Summer Solstice derives from a combination of Latin words meaning “sun” and “to stand still.” It marks the longest day of the year for the Northern Hemisphere, although it is in December for the Southern Hemisphere..
Here are some summer facts that could come in handy on the Grand Strand:
• The hottest day on record in Myrtle Beach was Aug. 22, 1983, when the temperature reached 105 degrees.
• Although the Grand Strand sees 215 sunny days on average each year, summer months July and August are typically the wettest for the Myrtle Beach area.
• The average temperature in the primary summer months is 88 degrees in June, 91 in July and 89 in August.

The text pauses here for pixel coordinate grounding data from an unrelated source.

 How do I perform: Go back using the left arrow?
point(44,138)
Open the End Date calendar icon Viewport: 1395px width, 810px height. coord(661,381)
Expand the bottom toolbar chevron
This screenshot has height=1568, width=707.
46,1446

• The Drifters suggested escaping the sun by going “Under the Boardwalk” in 1964. In 2010, National Geographic tabbed Myrtle Beach’s 1.2-mile boardwalk as the third best in the country.
• The UV Index measures the danger of sunburn. Last year on the Grand Strand, the averages were 10.3 for June, 10.61 for July and 9.35 for August out of a possible 11. Any number over 9 means that sunburn could occur in less than 15 minutes and that it advised to stay indoors between 10 a.m. and 4 p.m. if possible. The forecast for Wednesday was 10.
• Myrtle Beach has a population of 27,209 according to the 2010 Census. However, during the summer months, it’s not unusual to have 300,000 or more in town at one time. The average daily population is estimated at 105,000, according to the city of Myrtle Beach’s website.
• In 2011, Trip Advisor named Myrtle Beach the No. 1 best beach in the United States in its Travelers’ Choice Awards.
• July is a good time for ice cream vendors. The average American eats 51/2 gallons of ice cream a year, with the bulk of that coming in July. Perhaps that’s why the late President Reagan declared it National Ice Cream month.
• Bonfires are synonymous with some solstice festivities. Some would stay awake the entire night to welcome the sun. Some cultures thought these fire warded off evil spirit. Others thought telling your wish to a pebble and throwing it in a solstice bonfire made that wish come true. Unfortunately, it is illegal to have a fire on the beach along the Grand Strand.
• 1816 was considered the year without a summer. An eruption of Mount Tambora on the island of Sumbawa (modern day Indonesia) resulted in extremely low temperatures for Northern America and Northern Europe. Ice was observed in lakes and rivers as far south as Pennsylvania in July and August.